Exercise text:
Does this sort of blame-game go on in Europe? I assume it does, but I'm also betting it's less viscious. Besides, most stuff worth banning is already dead and done in most places over there :blah: Or do I have it backwards?
 
Re: Re: Re: Re: Violence in Media: Urban Myth?

Inverurie Jones said:
Nah; telly's a disease. In what way does TV require you to use your brain? None at all. It just encourages you to sit there, getting fat and stupid. Even many documentaries.
Novels can get into your brain, but they (mostly) do it in a good way, which is how Quixote himself sees it...

I've recently been getting into Neuro Linguistic Programming, and as a side topic, hypnotism.

And one day it just clicked with me that TV is actually very, very hypnotic - it easily puts you in a trance state.

You have a box that provides both visual and auditory information, which are the most consciously conspicuous senses, and constantly provides high-amounts of input to you when you're in a passive state (sat on your bum). This effectively excludes the rest of the world, and you can get hypnotically drawn in to the programming - often regardless of content.

How often have you found yourself sat there, having just 'snapped out of it', and having just been watching hours of crap TV?

Filling up the senses in a very powerful way during a passive activity is something that TV does but music and books don't do - there's a very different effect on the mind. It'd be interesting to measure the brain states of a TV viewer and compare it to a hypnotic subject.

I'm positive it has a hypnotic effect (plenty of conspiracy goodness in that subject! :D ;) ) and therefore the issue of inadvertant - or purposeful, such as in the case of adverts - hynotic suggestions and commands is something worth thinking about. Keep that in mind.

Data:

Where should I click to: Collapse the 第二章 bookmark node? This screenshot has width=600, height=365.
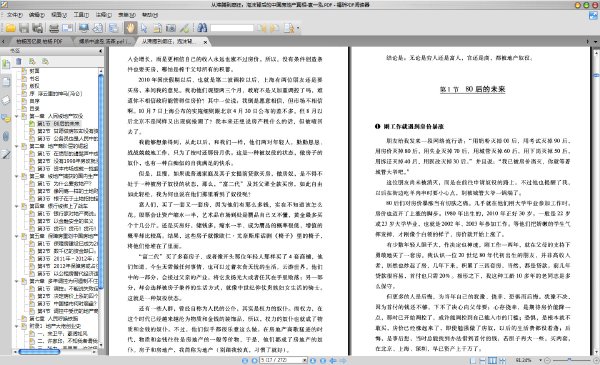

Assigned task: Please reproduce the part of the forum post about TV and hypnotism starting with "Re: Re: Re: Re: Violence" and going on through "a trance state.".

Answer space:
Re: Re: Re: Re: Violence in Media: Urban Myth?

Inverurie Jones said:
Nah; telly's a disease. In what way does TV require you to use your brain? None at all. It just encourages you to sit there, getting fat and stupid. Even many documentaries.
Novels can get into your brain, but they (mostly) do it in a good way, which is how Quixote himself sees it...

I've recently been getting into Neuro Linguistic Programming, and as a side topic, hypnotism.

And one day it just clicked with me that TV is actually very, very hypnotic - it easily puts you in a trance state.